L’esprit de Pierre de Coubertin et des premiers Jeux Olympiques modernes (1896) ne parvient malheureusement pas à s’imposer au Comité International Olympique. Coubertin rêvait d’éducation, de partage, il exaltait l’esprit sportif : la post-modernité a transformé le sport international en rituel monétaire d’une extrême opacité, où sont comptées pour rien les attentes des populations.
Des gouvernements décident d’accueillir les « J.O. » et y préparent leur population sans que l’on soit assuré que celle-ci le désire vraiment. Ce n’est pas certes que le goût du sport y fasse défaut : lorsqu’un citoyen du pays en question considère l’obscurité des tractations, les contrats astronomiques qui se signent avec les chaînes de télévision et autres organes de diffusion, les clientèles qu’entretient indirectement le Comité International Olympique (association non gouvernementale), qu’il apprend qu’en définitive, son pays dépensera plus qu’il ne gagnera, et qu’il se trouve pris en otage par le mariage douteux entre le « Sport » et l’Argent, il est en droit de douter et de bouder. En ajoutant à ces réalités bien connues celle du Covid, nous obtenons un portrait du Japon actuel.

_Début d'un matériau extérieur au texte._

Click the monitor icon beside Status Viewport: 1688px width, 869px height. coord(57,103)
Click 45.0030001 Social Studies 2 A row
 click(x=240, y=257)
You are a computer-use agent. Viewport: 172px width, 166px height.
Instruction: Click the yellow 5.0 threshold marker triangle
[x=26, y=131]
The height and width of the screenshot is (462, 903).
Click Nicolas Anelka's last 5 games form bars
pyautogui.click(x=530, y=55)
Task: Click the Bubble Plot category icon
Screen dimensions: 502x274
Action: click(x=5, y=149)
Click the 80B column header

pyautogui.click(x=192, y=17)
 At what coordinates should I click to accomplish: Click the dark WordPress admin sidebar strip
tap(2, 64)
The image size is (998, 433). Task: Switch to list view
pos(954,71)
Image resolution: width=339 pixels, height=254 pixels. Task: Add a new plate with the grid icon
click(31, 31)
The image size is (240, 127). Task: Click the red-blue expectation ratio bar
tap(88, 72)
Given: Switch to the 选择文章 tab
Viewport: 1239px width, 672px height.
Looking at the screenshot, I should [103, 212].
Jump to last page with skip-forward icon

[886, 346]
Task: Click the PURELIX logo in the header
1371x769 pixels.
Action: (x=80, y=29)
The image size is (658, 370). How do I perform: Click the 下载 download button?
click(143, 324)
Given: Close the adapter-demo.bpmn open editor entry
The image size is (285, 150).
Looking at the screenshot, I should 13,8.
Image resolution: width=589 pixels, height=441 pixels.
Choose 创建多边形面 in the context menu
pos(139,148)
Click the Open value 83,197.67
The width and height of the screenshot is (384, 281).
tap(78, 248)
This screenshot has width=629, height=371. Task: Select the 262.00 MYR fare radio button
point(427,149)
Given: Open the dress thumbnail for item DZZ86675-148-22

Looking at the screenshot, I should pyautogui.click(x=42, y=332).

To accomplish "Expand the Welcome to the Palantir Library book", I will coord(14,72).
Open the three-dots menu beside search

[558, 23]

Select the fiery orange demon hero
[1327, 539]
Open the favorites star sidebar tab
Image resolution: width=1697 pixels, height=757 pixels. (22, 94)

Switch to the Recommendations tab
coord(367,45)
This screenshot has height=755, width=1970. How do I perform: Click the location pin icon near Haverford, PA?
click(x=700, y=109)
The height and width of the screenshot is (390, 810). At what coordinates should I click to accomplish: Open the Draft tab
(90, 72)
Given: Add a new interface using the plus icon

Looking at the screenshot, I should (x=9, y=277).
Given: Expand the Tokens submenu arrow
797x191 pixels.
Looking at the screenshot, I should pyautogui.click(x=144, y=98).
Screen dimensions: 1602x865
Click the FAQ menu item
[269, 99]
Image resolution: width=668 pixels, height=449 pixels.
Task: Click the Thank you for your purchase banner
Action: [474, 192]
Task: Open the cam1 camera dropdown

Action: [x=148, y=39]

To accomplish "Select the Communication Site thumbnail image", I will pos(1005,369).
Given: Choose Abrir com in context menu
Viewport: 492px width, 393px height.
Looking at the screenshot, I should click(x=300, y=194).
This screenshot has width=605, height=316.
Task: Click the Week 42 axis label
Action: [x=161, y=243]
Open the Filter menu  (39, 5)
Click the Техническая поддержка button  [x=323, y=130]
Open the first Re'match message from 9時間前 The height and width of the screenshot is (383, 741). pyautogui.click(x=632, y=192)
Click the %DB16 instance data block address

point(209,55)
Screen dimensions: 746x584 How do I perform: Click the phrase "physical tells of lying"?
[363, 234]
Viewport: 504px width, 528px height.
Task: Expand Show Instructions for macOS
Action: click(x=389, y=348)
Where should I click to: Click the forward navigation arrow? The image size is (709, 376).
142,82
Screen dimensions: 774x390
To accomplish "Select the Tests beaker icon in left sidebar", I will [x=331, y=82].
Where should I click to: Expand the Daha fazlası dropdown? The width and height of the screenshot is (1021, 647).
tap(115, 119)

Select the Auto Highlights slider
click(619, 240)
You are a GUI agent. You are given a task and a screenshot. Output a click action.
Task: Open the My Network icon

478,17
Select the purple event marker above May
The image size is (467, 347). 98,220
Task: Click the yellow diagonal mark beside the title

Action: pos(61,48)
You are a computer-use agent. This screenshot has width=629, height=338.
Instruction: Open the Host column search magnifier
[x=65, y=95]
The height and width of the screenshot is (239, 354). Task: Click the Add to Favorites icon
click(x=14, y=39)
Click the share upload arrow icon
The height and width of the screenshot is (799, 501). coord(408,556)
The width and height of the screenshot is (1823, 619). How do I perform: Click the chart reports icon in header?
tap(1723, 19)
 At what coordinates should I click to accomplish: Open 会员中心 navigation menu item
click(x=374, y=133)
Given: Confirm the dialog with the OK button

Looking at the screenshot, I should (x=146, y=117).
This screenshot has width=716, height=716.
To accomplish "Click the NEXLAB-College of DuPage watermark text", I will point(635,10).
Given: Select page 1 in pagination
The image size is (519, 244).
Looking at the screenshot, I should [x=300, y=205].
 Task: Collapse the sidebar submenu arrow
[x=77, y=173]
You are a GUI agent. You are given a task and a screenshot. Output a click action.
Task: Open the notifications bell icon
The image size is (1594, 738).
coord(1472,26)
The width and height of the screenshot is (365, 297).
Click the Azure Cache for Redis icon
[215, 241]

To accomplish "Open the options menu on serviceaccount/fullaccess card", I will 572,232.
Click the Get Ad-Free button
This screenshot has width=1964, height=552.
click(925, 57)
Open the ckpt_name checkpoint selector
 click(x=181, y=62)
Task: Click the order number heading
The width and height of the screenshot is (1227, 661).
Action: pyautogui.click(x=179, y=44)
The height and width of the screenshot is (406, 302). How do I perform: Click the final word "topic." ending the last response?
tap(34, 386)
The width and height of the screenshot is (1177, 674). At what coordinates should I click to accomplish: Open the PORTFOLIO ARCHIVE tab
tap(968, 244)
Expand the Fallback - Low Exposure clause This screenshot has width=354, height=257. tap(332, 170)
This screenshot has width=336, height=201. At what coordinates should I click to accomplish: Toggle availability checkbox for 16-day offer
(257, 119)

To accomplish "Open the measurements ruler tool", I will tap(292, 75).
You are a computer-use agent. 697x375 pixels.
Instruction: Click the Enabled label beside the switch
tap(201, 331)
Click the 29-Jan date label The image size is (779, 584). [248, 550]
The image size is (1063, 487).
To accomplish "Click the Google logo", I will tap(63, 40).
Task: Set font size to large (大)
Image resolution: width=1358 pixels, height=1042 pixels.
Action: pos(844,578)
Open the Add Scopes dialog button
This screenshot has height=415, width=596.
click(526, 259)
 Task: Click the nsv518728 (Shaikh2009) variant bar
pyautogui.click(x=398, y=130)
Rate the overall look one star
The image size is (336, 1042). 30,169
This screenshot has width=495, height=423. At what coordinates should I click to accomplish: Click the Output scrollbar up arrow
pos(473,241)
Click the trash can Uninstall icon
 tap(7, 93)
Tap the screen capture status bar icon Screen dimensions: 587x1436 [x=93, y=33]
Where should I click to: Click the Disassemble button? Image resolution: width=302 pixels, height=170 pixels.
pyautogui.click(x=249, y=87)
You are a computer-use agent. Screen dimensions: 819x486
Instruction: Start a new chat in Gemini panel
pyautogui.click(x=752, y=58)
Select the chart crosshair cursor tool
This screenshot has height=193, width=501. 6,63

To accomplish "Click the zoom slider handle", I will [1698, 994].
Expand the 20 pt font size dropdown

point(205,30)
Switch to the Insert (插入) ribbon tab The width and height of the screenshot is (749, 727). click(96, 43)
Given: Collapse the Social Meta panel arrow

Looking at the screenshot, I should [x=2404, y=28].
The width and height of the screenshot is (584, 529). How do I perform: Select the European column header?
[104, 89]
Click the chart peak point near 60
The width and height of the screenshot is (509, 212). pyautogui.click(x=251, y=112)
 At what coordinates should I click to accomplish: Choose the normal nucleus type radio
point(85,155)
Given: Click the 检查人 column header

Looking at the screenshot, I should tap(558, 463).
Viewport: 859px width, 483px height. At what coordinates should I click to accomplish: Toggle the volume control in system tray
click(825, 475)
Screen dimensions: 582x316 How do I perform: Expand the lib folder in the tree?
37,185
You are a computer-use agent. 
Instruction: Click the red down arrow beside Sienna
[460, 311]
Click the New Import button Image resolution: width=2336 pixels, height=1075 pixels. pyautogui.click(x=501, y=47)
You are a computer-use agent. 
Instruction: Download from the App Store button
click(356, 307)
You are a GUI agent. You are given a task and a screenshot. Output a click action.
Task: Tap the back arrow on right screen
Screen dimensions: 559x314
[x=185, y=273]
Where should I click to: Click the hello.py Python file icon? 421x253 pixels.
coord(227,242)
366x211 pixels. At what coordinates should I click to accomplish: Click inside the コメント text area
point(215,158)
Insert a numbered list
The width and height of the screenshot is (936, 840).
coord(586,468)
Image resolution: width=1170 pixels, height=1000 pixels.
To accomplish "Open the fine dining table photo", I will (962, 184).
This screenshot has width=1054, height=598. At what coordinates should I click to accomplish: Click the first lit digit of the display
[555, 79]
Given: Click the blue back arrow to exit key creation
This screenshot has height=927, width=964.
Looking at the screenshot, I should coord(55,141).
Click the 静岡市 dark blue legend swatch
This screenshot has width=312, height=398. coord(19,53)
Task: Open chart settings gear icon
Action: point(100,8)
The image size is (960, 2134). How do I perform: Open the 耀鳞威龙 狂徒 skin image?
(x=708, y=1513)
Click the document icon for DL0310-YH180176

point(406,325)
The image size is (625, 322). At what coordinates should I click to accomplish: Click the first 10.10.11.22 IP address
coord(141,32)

La préparation des « J.O. » à Tokyo a mal commencé. Dès 2015, le projet de stade futuriste conçu par la brillante architecte anglo-irakienne Zaha Hadid fut abandonné, en raison de son coût énorme. Six ans plus tard, les « Jeux Olympiques de 2020 » doivent se tenir « sans spectateur » pour des raisons sanitaires. Coubertin se retourne certainement dans sa tombe : la ‘post-modernité’ devait inventer un tel prodige : des jeux olympiques sans spectateurs ! Les journaux japonais font savoir que des pétitions sont lancées contre cette plaisanterie ; des voix s’élèvent. Certains demandent un second report, d’autres, l’annulation pure et simple. Mais ces critiques sont vite étouffées par les fanfares officielles et l’orchestration du commerce.
Le CIO prétend que ces « J.O. » s’articulent autour de trois notions : « faire de son mieux » (il est vrai que les Japonais n’y sont pas habitués !) ; « s’accepter les uns les autres » et « transmettre aux générations futures. » Moralistes, les « J.O. de 2020 », qui doivent se tenir coûte que coûte en 2021, ont trouvé un fameux slogan pour le relais de la flamme olympique : « L’espoir éclair notre chemin ». L’inclusion obligatoire des sportifs, des spectateurs virtuels et du reste du monde a pour condition ces mots creux, qui n’engagent à rien et ne parlent de personne. Face à ce conditionnement, le citoyen japonais affronte une réalité qui le dépasse : ces ‘jeux’ (les plus coûteux de l’histoire) reviennent à 13 milliards d’euros (budget de fonctionnement, construction et aménagement des infrastructures). Il doit déjà renoncer aux 673 millions d’euros que l’on attend des spectateurs. Il a pour obligation d’admettre que le coût prodigieux des « J.O. » sert avant tout à financer… le « monde olympique » lui-même. Ce citoyen, qui a la mémoire longue, a aussi l’impression que les « Jeux Olympiques » sont surtout une affaire occidentale. Tant de contrats ont été signés, tant de produits dérivés ont été fabriqués et ont suivi l’ensemble de la chaîne commerciale, tant de lieux ont été aménagés et construits, et de sportifs préparés, qu’un report ou une annulation paraissent inenvisageables aux organisateurs. Tout doit commencer impérativement le 23 juillet prochain.
Cependant, les « soignants » japonais font savoir qu’ils craignent de se trouver débordés par le nombre des malades atteints par le virus. D’ores et déjà, ils annoncent qu’ils se trouveront dépassés – les variants du virus (notamment ‘indiens’) tendent à proliférer au Japon, pays où le confinement et le couvre-feu ne peuvent être que recommandés, et non imposés par l’Etat. Face aux dangers de l’épidémie, par égards pour les soignants, et sans doute aussi, par respect des morts, 70% des Japonais se sont récemment déclarés hostiles à la tenue des « J.O. » dans leur pays, y compris l’écrivain Hirano Keiichiro.
Vouloir tenir des « J.O. » dans les circonstances présentes entache sérieusement l’image de ces Jeux déjà si critiqués d’ordinaire pour leur aspect artificiel et intéressé. Ces Jeux pourraient facilement se voir accuser de morbidité et de déni face aux réalités de la santé publique. Des « J.O. » coûte que coûte ne feraient que renforcer les soupçons et les critiques qui pèsent sur eux depuis des décennies, comme un trop plein lamentable.